Ближе к ночи я посетил этого человека, Лазаро. Видя во мне храбреца americano, рискнувшего пробраться в его квартирку на пользующемся дурной славой углу калье Компостело, он не мог не воспользоваться редкой возможностью поговорить свободно и без опаски. Меня интересовали кое-какие вещицы из его коллекции, и ничего больше, но необходимость слушать — при том, что я не понял и половины услышанного, — входила в установленную цену.
Лазаро не проявил желания расставаться со многими из наиболее приглянувшихся мне предметов, однако, в конце концов, я все же сторговался с ним и приобрел черно-белую фотографию обнаженной женщины, перевязанной лентой с надписью «Miss Modelo 1957». Победительницу держали на руках, и две из этих рук — по одной на каждом из премиленьких бедер — принадлежали сияющему президенту Батисте. Но конечно, фотография ничего не значила по сравнению с фишками: «Гавана, Ривьера», «Казино „Севилья“», «Тропикана», «Казино „Уилбур Кларк“». Самая замечательная не имела названия заведения: заключенный в темно-красный круг, выложенный такими же темно-красными буквами на белом фоне, ее смелый девиз говорил громче любых слов. Hakenkreuz, нацистская свастика. По словам Лазаро, эта фишка была из давно забытого казино «Алеман», стоявшего со дня основания в 1862 году на пересечении Прадо-променад и Нептун-стрит.

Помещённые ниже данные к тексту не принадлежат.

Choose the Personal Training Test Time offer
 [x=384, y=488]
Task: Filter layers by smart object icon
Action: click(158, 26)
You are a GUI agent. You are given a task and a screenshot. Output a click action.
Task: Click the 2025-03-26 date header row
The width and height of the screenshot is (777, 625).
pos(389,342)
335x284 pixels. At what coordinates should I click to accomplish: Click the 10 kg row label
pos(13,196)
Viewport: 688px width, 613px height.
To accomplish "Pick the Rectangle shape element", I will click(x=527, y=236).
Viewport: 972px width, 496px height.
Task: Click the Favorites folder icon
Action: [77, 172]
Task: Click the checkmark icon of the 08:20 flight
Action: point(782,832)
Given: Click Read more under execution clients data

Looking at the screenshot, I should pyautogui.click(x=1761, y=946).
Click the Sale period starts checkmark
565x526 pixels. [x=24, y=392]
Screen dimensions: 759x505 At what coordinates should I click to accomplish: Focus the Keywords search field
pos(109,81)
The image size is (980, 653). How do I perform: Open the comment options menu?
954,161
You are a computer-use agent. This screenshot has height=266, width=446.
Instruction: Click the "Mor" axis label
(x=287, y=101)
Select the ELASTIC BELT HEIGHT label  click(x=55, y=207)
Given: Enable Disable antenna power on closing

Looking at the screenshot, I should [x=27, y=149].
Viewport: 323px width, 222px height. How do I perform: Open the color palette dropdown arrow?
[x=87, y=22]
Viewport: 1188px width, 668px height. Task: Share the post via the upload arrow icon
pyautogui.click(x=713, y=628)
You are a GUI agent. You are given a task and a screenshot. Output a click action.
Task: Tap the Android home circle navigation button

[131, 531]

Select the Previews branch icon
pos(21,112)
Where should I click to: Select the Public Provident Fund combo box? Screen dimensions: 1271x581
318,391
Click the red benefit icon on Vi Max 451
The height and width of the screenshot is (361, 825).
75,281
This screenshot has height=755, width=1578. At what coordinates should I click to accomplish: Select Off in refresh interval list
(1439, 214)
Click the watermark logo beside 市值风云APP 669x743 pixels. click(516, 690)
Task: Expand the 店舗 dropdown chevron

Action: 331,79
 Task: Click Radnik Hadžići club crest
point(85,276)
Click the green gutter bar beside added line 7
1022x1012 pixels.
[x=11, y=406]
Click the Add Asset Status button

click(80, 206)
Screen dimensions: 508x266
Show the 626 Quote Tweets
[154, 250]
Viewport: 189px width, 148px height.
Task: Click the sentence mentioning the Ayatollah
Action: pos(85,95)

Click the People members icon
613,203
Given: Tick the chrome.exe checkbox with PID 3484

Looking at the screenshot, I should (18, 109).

Из Гаваны я отправился на юг, в Кахо-Ларго. На одной из оконечностей этого островка находится самый красивый и чистый пляж всего Карибского бассейна. На другом конце, там, где обрываются все дороги и начинается пустошь, стоят, разбросанные на побережье, ветхие домишки, объединенные названием Исла дельи Сюр-Резорт. Я делил хижину с бесчисленными ящерицами. Снаружи обитали здоровенные игуаны, тихонько ползавшие вокруг, и большие сухопутные крабы, которые скреблись, царапались и хрустели, пробираясь по каменистым тропинкам. Между двумя столбами висел гамак, облюбованный не только мной, но и теми же ящерицами. На единственной в округе заправочной станции мне удалось взять напрокат мотоцикл. Обычно я оставлял его у дороги, потому как преодолеть территорию от дороги до домика ему было не по силам.
2
Эннеада — число «девять», считавшееся священным у древних египтян.